Count the lines in the data below that contain the string "screenshot", treating case as significant, and give only that number.

_Data excerpts_

=====

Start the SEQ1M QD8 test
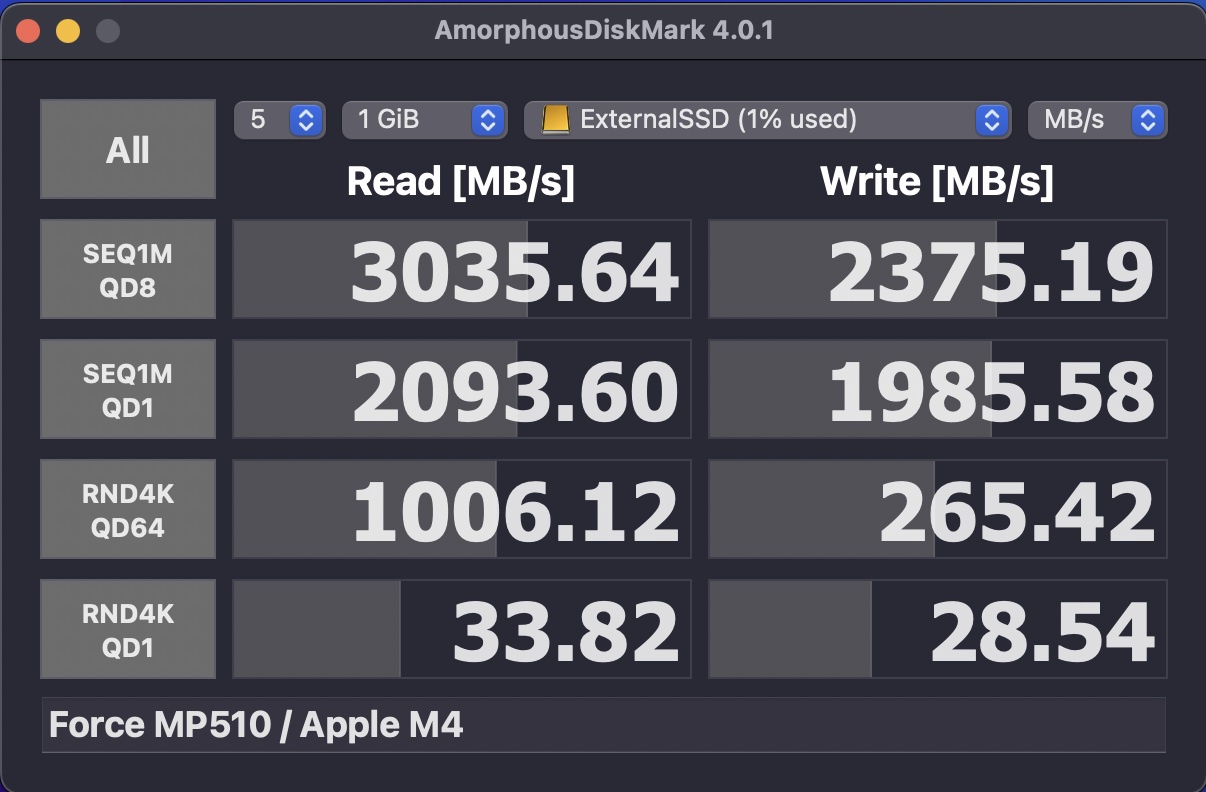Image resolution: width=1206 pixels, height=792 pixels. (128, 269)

=====

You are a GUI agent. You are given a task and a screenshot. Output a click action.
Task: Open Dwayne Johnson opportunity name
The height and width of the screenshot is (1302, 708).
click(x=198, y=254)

=====

_Correct output_
2